I picture him at eleven years old, brown hair sticking out from his ball cap, watching baseball on TV on a spring afternoon. He’s sitting on the edge of his seat. When a play goes well, he whoops. But when a player strikes out, he takes off his cap and throws it, hard, on the floor.
My husband started following the Brewers in the glory days with Robin Yount in the early 80s and he could, then, as he can, now, recount all the statistics that equaled Yount’s greatness as a player. He’s been a Brewers fan through all the lean years since then, never wavering from his fervor for the team.
He’s not a blue and gold body paint on game days kind of fan.
He’s not a name-my-kids for my favorite players kind of fan.
He’s not a tattoo on the calf kind of fan or a get a second mortgage to pay for tickets kind of fan.
He’s the kind of fan who searches ebay for game worn apparel. He has a corner for his Brewers gear in our basement. He’s attended a few games in Miller Park over the years.
When he can, he watches televised games, wearing one of his game-worn caps.
After the Brewers lost game four to the Diamondbacks, we went online to buy some tickets so we could watch the game five in person.

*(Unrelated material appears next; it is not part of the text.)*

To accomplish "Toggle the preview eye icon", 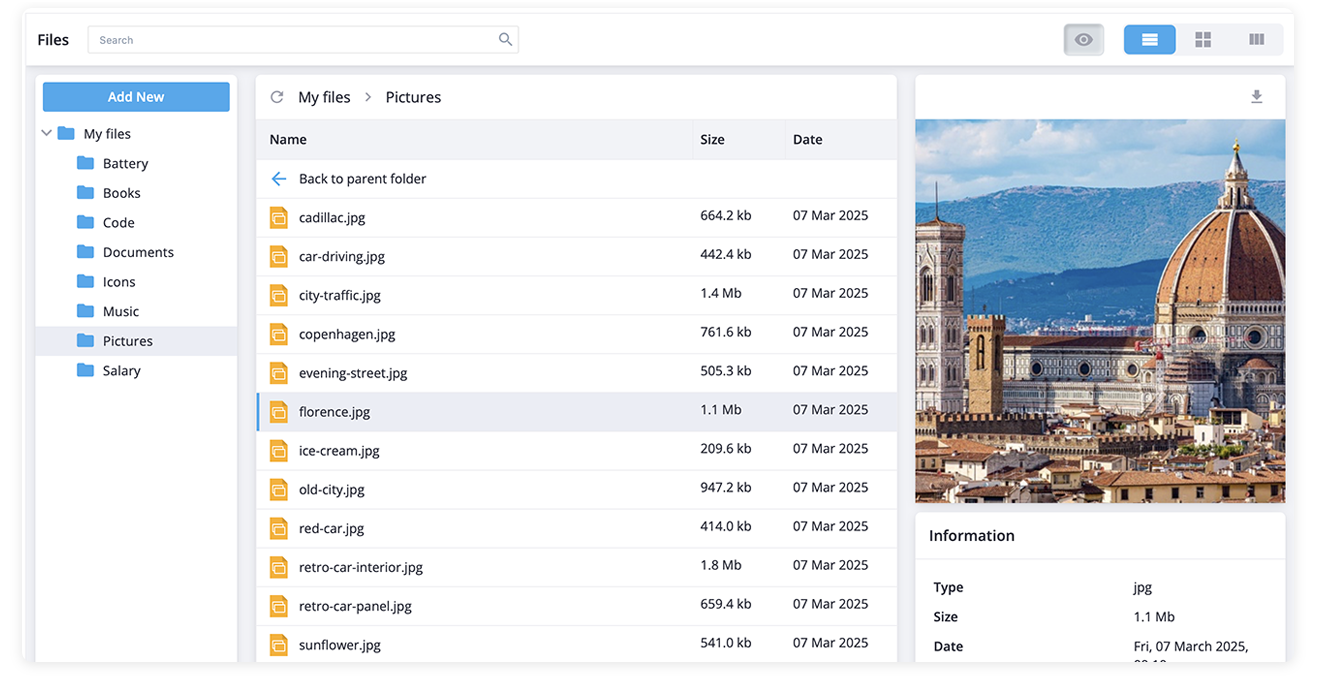I will pyautogui.click(x=1083, y=39).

Friday night, I sat beside him during a game that had us on our feet more than sitting. We cheered and clapped, and when the Diamondbacks tied the game in the 8th inning, my husband took off his cap and slapped it on the back of the seat in front of him. He exchanged texts with a friend, lamenting that he’d rather be watching a blowout victory.
When the game ended with a walk-off hit by Morgan in the tenth inning, we exchanged high fives with total strangers, screamed at the top of our lungs, and watched confetti fall around us.
So sweet the hard-fought victory, especially for a life-long fan.
Later, we sat in the hotel bar watching another game and Robin Yount walked past. From where we sat, we could see Yount share a beer with his friends, watch him talk and laugh. Only about twenty feet separated us from my husband’s boyhood hero.
I tried to convince my him to approach Yount, to get an autograph or pose for a picture. After all, he’s followed Yount’s career faithfully; he became a lifelong fan of the Brewers in large part because of Yount.
Instead, we watched Robin Yount exit the bar after a short time. We looked for him around the hotel yesterday but didn’t see him again.
It’s enough that we watched the Brewers’ victory in person, enough to say we stayed in the same hotel as Robin Yount.
We’ll save the body paint for the World Series.